Tanto fu lo stupore per l’impudente richiesta, che Quellen aprì al massimo la bocchetta. Leeward rimase sdegnato dalla maleducazione di Lanoy, mentre gli osservatori della stanza vicina dovevano essere stati soprattutto impressionati dall’arrendevolezza di Quellen.
«Se mi arrestate, vi distruggerò, Quellen» proseguì Lanoy. «Vi ripeto che nelle mie azioni non c’è niente d’illegale. Guardate, sono un malfattore patentato» e gli mostrò un biglietto da visita.
Quellen era sbalordito. Lanoy lo aveva letteralmente sconvolto. Di solito sapeva come trattare i criminali, ma gli avvenimenti degli ultimi giorni avevano minato il suo equilibrio. Mordicchiandosi le labbra, fissò attentamente l’ometto rimpiangendo in cuor suo di non essere sulle rive del suo fiume congolese infestato di coccodrilli.
«Comunque sia, farò cessare il vostro traffico» disse.
«Non ve lo consiglierei, Quellen» ribatté Lanoy con un risolino.
«Sovrintendente Criminale, per voi.»
«Non vi consiglierei di darmi dei fastidi, Quellen» ripeté Lanoy. «Se interromperete adesso il flusso dei saltati, sconvolgerete il corso degli eventi. I saltati sono già tornati nel passato, lo dice la storia. Alcuni si sposarono ed ebbero dei figli, i cui discendenti vivono oggi.»
«Lo so già. Abbiamo discusso la teoria nei minimi particolari.»
«Per quel che ne sapete, voi potreste essere il discendente di un saltato che dovrà partire la settimana prossima, Quellen. E se non partisse, voi scomparireste in un baleno. Può darsi che sia un modo piacevole di morire. Quellen. Ma voi volete morire?»

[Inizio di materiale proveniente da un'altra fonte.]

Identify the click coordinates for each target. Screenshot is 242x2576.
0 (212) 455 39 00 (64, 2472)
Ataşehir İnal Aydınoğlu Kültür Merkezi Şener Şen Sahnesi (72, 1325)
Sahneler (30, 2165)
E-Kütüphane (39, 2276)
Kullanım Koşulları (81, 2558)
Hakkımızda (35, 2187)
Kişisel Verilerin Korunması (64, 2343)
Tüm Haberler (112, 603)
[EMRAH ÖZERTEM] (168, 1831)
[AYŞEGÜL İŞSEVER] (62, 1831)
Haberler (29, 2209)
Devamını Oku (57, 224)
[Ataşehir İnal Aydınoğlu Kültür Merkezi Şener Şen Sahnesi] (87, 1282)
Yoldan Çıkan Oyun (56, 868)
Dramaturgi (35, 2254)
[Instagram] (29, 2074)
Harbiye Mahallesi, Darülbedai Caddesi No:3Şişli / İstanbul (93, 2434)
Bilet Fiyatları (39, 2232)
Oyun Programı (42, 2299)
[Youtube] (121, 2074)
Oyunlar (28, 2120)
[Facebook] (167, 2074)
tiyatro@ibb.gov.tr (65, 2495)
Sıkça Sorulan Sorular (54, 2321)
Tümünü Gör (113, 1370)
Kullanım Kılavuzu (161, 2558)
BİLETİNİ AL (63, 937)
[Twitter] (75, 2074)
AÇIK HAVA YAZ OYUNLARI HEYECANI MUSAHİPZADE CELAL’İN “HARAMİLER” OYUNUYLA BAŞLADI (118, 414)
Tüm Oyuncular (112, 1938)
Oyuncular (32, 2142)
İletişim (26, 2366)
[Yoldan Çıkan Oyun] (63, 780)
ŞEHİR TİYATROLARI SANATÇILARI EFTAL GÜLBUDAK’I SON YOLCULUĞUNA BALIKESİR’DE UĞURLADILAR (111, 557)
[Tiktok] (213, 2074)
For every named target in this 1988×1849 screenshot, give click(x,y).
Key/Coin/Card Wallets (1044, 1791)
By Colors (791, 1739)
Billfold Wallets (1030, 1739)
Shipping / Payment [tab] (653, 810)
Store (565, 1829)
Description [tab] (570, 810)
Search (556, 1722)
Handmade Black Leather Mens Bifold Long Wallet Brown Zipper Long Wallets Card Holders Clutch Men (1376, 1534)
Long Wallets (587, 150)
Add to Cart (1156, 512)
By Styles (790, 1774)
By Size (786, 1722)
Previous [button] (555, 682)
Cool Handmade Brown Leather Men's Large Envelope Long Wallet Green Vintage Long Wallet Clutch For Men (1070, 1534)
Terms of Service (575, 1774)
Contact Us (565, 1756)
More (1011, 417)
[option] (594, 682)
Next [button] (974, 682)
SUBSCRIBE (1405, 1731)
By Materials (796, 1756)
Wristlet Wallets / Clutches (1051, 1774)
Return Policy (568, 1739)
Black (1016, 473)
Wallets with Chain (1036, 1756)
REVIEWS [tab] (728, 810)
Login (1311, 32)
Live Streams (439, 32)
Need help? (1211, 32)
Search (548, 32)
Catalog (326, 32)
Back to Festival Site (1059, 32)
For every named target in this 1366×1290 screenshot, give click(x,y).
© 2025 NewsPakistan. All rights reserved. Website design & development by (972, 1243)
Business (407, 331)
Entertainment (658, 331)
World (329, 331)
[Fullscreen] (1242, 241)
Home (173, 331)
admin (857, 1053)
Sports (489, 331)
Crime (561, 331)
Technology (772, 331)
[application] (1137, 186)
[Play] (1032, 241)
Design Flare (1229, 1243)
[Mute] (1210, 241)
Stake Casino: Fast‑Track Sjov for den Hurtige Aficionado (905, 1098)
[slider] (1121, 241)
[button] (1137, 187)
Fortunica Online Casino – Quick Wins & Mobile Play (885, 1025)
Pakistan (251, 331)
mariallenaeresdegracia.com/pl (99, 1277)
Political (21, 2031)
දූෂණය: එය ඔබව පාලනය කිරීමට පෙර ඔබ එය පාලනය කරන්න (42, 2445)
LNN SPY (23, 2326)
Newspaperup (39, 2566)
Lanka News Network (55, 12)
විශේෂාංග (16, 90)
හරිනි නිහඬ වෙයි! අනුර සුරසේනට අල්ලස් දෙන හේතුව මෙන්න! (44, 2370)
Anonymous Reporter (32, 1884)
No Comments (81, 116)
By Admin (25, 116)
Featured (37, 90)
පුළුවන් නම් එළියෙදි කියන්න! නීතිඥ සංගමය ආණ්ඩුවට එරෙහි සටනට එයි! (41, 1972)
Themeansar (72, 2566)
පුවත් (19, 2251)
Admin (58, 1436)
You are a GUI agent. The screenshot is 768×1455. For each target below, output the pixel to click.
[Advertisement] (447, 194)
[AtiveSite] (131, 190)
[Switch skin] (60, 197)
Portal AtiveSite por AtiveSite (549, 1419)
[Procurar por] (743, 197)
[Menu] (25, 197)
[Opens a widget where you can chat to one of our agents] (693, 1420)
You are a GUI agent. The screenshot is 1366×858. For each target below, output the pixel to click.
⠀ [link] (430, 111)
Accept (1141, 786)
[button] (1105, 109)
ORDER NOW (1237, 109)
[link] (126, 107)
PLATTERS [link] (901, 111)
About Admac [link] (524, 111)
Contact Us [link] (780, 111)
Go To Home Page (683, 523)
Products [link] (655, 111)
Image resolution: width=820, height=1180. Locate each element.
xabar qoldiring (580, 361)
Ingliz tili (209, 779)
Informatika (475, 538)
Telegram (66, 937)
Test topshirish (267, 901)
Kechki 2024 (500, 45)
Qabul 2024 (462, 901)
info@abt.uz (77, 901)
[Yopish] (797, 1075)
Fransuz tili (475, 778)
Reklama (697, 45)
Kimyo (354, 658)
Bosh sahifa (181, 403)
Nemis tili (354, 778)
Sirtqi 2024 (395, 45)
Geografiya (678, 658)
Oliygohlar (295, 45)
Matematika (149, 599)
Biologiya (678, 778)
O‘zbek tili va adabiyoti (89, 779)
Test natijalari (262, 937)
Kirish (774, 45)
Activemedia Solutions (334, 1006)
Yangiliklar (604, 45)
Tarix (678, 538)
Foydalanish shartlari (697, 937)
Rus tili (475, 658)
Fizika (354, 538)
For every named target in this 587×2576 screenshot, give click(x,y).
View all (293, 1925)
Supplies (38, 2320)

Quellen lo guardò imbronciato. Le parole di Lanoy continuavano a riecheggiare nella sua testa dolorante. Gli pareva che tutta quella faccenda fosse un complotto per farlo impazzire. Marok, Koll, Spanner, Brogg, Judith, Helaine, e adesso Lanoy… tutti decisi a vedere Quellen nelle peste. Era una cospirazione tacita, e tacitamente lui maledisse le centinaia di milioni di persone che si ammassavano in Appalachia, chiedendosi se sarebbe mai più riuscito ad assaporare un momento di solitudine.
«Il passato non cambierà, Lanoy» disse, dopo un sospiro profondo. «Vi metteremo al fresco e sequestreremo la vostra macchina, ma provvederemo noi a far partire i saltati. Non siamo pazzi. Provvederemo affinché tutto proceda come deve procedere.»
Lanoy lo guardò per un momento con aria di compassione, come chi osserva una farfalla particolarmente bella, fissata su una tavoletta con uno spillone.